# What is being asked
Starting with the line that contains "Open 魈's character portrait" and going on through the line that contains "click(91, 27)" in the listing below, change "Draw Cards" to "Shop" and give back only those lines with everything else left unchanged.

# Task input
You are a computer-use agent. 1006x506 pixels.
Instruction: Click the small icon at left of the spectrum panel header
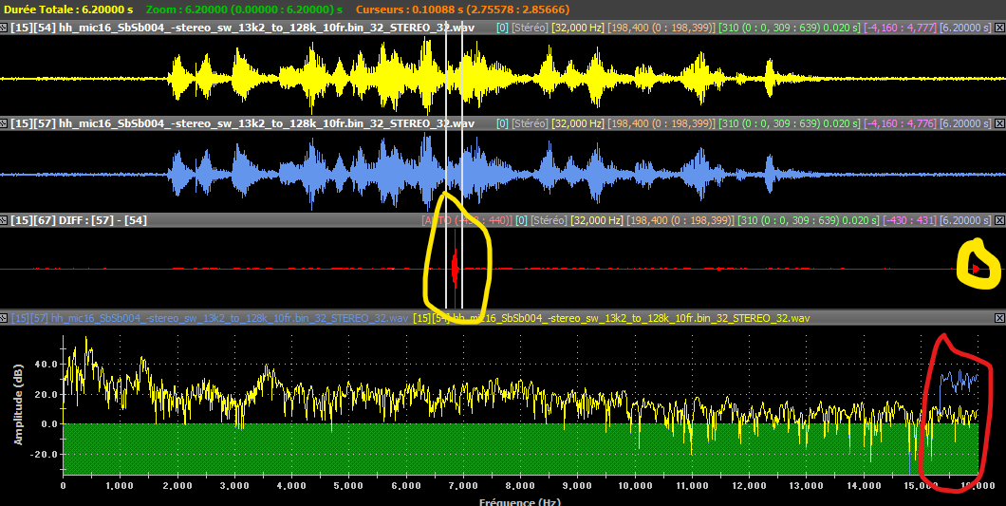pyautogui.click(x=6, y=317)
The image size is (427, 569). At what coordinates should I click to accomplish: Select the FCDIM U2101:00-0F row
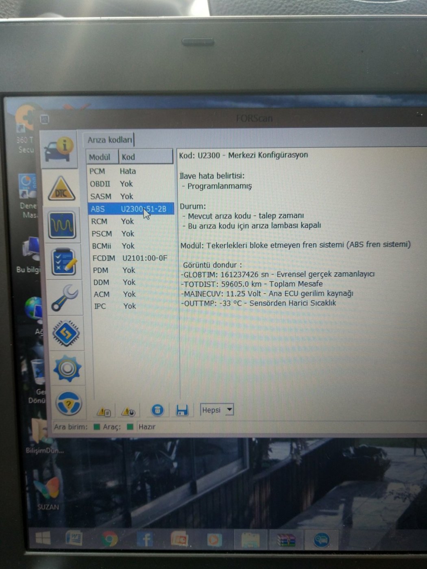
--
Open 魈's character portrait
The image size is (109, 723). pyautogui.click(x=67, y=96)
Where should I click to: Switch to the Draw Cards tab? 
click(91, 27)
---
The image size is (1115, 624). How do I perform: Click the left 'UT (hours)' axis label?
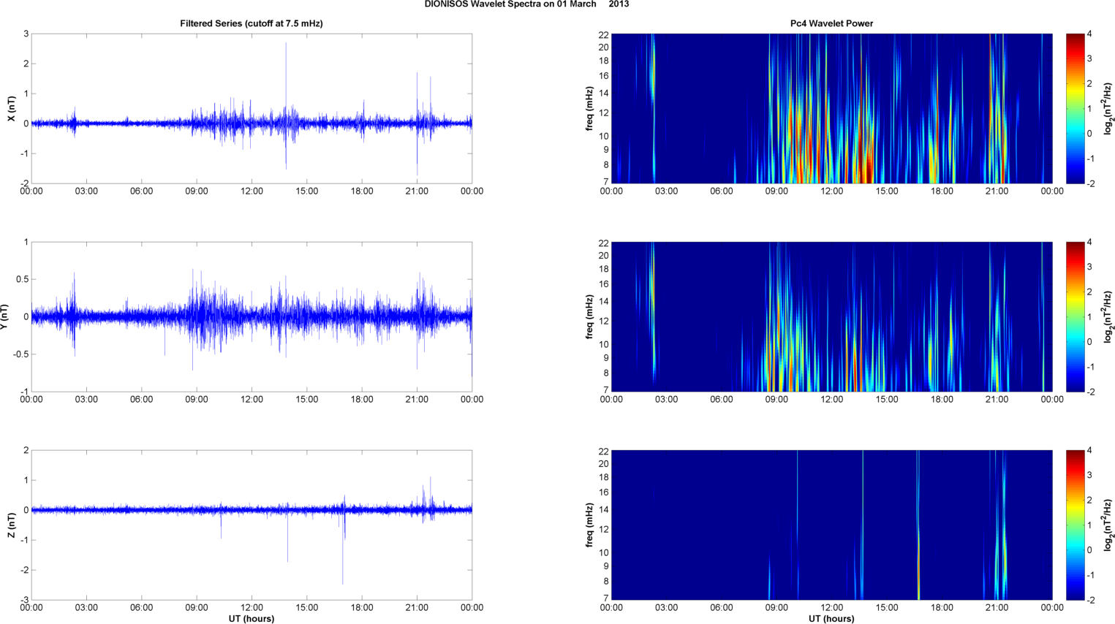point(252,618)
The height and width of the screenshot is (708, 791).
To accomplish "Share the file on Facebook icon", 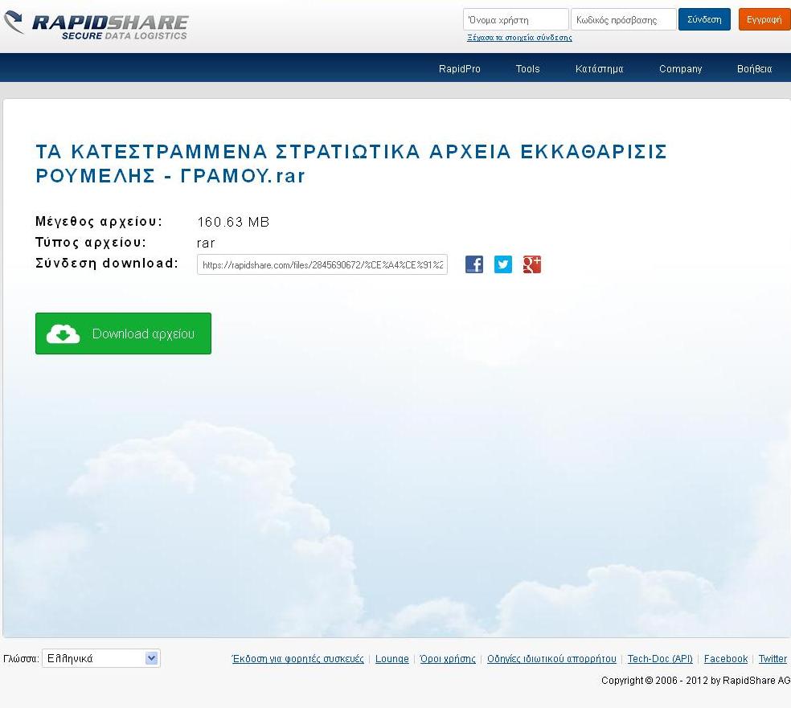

# Reply to the task
Open 魈's character portrait
The image size is (109, 723). pyautogui.click(x=67, y=96)
Where should I click to: Switch to the Shop tab? 
click(91, 27)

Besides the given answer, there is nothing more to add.